WASHINGTON -- Sen. Chuck Schumer (D-N.Y.) was bullish on Wednesday on the Democratic Party's chances in the 2012 election, saying the party is likely to keep incumbents in office and pick up a few others.

"I think it's moving in the right direction," he said during a breakfast at moderate think tank Third Way. "It's almost impossible to say we'll lose the Senate, unless the roof falls in."

Schumer, who is the number three leader among Senate Democrats, said Democrats would win by sticking to an anti-Tea Party message, blaming the movement for blocking major jobs legislation in both houses. Democrats plan to blame "Tea Party economics" for holding up bills that would aid the economy, he wrote in a memo released on Wednesday.

By blaming the Tea Party, Schumer said Democrats may be able to pick up "a seat or two" in Indiana, Nevada, Arizona and Massachusetts, where Democrat Elizabeth Warren is taking on Republican Sen. Scott Brown.

"In a certain sense it's sort of a sword and a shield. The sword is our effort to create things on jobs and the shield is that what's preventing us from moving forward is Tea Party economics," he said. "The Tea Party has a strangle hold on the Republican party. ... They're weakening the economy in the short term by not letting us do things that economists want."

Republicans have taken a different tack than Democrats on economic growth, arguing that deficit reduction, spending cuts and deregulation will make a dent in unemployment and raise income levels for the middle class. Democrats, meanwhile, are pushing for infrastructure spending and a payroll tax break to stimulate the economy as part of a jobs bill released by President Barack Obama.

The Democratic Party, particularly in the Senate, is hammering the point that Republicans oppose the president's jobs bill. They received some evidence for this argument Tuesday evening, when Senate Republicans voted against moving forward with Obama's American Jobs Act.

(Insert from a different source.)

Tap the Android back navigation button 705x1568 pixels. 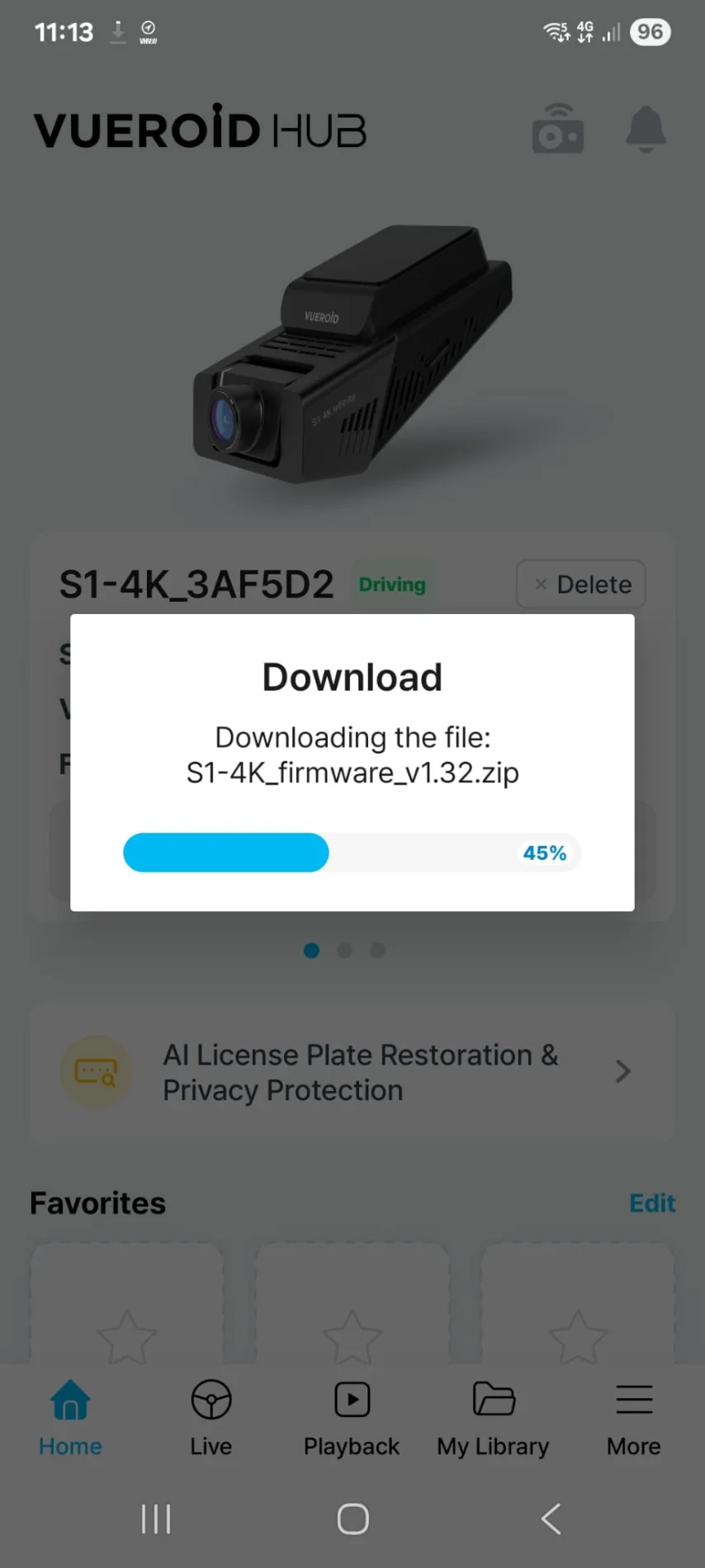click(551, 1518)
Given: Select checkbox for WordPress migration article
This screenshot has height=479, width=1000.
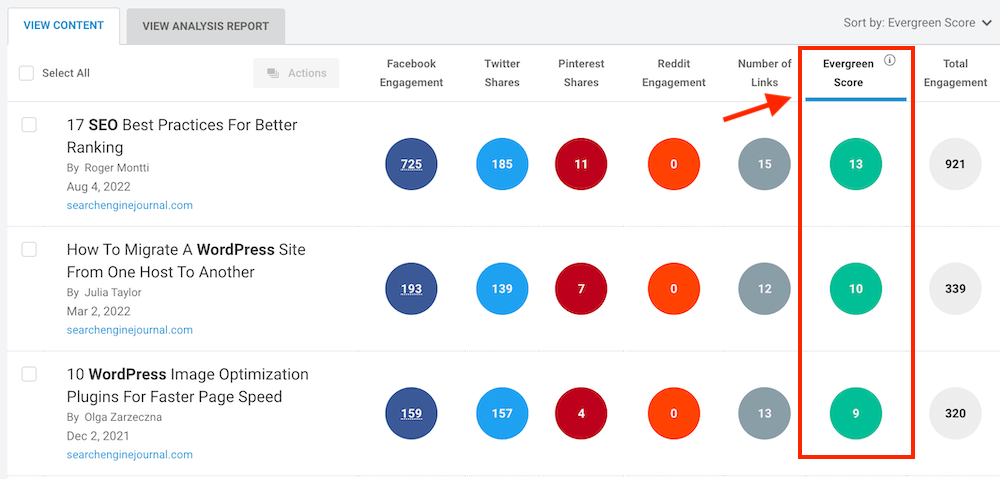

Of course, a handful of Senate Democrats also oppose the bill in its current form. Sens. Ben Nelson (D-Neb.) and Jon Tester (D-Mont.) voted against moving forward with the bill, while Sens. Jim Webb (D-Va.) and Joe Manchin (D-W. Va.) voted for it but said they had concerns about the bill that they hoped to address later.

Schumer took issue with reports that Democrats had failed by barely securing a simple majority vote on the president's jobs bill.

"It wasn't that easy to get to 51," he said. "The idea that this is a major setback is wrong."

Democratic leaders now plan to take on the jobs bill piece by piece, attempting to make Republicans look bad if they oppose measures they previously supported. If they don't support jobs bills, it's "going to highlight" that Republicans are blocking economic growth, Schumer said.

"We'd much rather the Republicans support us and get something done with the economy," Schumer said. "But it's a win-win for us. If they support us, we'll get something done with the economy."